William Gibson a marqué la littérature de science-fiction en étant l’un des chefs de file du mouvement cyberpunk émergeant dans les années 80 et en conceptualisant la notion de cyberespace, dans son premier roman Neuromancien, bien avant Internet ou Matrix. Pourtant si des films dont celui précité se sont largement inspirés de son univers, peu ont tenté l’expérience de l’adaptation des romans de William Gibson. Seules des nouvelles ont été adaptées au cinéma (Johnny Mnemonic de Robert Longo, New Rose Hotel d’Abel Ferrara), avec une audience restée à ce jour confidentielle. Cette discrétion s’achève avec l’adaptation en série de Périphériques, l’un des romans récents de William Gibson, sur Amazon Prime. Si l’on sait que l’équipe créative aux commandes de la série est en grande partie la même que celle de Westworld (Lisa Joy et Jonathan Nolan en producteurs exécutifs, Scott B. Smith en showrunner), l’on ne s’étonnera guère de retrouver les thématiques de l’intelligence artificielle, des jeux temporels et d’une apocalypse plus ou moins lointaine dans Périphériques, Les Mondes de Flynne. Ambitieuse, foisonnante, esthétiquement très réussie, Périphériques semble être la seule série pouvant déclencher actuellement une réelle addiction sur la plateforme d’Amazon.
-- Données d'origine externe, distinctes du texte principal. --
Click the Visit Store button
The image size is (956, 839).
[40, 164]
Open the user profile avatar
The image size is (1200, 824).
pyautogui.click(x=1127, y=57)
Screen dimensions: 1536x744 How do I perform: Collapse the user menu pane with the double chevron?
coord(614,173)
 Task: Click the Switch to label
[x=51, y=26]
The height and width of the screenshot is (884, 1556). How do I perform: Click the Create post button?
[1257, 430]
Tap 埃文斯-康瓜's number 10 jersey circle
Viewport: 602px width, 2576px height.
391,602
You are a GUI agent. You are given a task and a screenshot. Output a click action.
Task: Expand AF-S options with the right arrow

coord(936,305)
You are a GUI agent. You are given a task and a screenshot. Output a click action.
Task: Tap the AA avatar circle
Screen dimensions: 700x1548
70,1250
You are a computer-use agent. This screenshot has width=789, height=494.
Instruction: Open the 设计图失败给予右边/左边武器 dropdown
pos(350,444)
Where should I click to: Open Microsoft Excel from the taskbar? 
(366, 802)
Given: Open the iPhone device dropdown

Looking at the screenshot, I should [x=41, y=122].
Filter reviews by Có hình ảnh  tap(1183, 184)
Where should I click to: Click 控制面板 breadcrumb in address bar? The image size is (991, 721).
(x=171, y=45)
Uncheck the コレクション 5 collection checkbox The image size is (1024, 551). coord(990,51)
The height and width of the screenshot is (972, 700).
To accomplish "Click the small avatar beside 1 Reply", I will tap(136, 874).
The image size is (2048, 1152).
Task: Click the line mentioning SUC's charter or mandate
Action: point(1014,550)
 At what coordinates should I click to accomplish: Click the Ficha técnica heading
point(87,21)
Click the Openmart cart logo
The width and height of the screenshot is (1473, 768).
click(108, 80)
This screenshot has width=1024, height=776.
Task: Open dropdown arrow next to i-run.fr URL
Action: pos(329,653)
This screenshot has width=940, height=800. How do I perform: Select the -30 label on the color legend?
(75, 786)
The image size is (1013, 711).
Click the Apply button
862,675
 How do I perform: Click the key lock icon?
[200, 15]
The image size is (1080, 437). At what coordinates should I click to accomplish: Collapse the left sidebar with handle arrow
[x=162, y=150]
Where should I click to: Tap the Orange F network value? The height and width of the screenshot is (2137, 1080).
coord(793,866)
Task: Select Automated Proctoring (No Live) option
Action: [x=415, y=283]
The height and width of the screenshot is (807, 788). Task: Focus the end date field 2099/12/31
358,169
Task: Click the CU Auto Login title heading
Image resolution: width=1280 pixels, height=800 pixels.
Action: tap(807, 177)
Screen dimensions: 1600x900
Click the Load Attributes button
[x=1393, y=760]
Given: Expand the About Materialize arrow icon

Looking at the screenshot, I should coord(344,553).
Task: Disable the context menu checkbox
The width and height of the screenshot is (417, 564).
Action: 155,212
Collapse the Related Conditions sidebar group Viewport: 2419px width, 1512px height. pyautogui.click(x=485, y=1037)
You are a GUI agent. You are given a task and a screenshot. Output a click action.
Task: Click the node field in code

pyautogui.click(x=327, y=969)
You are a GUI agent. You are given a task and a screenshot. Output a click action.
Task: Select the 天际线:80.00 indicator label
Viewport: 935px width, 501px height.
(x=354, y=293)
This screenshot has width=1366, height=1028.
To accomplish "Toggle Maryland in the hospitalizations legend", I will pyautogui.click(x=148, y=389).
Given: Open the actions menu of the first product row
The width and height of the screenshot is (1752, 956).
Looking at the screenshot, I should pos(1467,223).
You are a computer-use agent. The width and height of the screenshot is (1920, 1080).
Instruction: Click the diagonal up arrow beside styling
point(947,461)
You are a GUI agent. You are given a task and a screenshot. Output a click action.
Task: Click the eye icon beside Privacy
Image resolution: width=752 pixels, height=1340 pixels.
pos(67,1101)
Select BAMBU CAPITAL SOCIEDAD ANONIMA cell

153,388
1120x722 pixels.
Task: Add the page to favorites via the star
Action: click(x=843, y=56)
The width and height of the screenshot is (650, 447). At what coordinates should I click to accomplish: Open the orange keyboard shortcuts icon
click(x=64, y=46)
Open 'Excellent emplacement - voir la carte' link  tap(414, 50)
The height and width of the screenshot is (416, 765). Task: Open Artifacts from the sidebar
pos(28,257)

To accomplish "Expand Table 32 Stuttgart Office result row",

En 2032, à Clanton, une ville perdue au fin fond de l’Alabama, Flynne Fisher, une jeune surdouée des jeux vidéos vivote avec sa mère aveugle et son frère Burton, un soldat revenu de la guerre avec quelques traumas. En jouant à la place de son frère, Flynne s’aperçoit que ce qu’elle pensait être un simple jeu vidéo, effrayant de réalisme, n’est autre que…le futur qui se déroulerait en 2099 à Londres. Elle y fait la connaissance de Wilf Netherton, membre affilié à une bande de rebelles mafieux, les klepts en lutte contre le contrôle omnipotent de l’Institut de recherche qui domine la société de 2099. Il se trouve en quête de sa soeur Aelita, ex-membre de l’Institut, qui a disparu. Flynne peut l’aider à la retrouver.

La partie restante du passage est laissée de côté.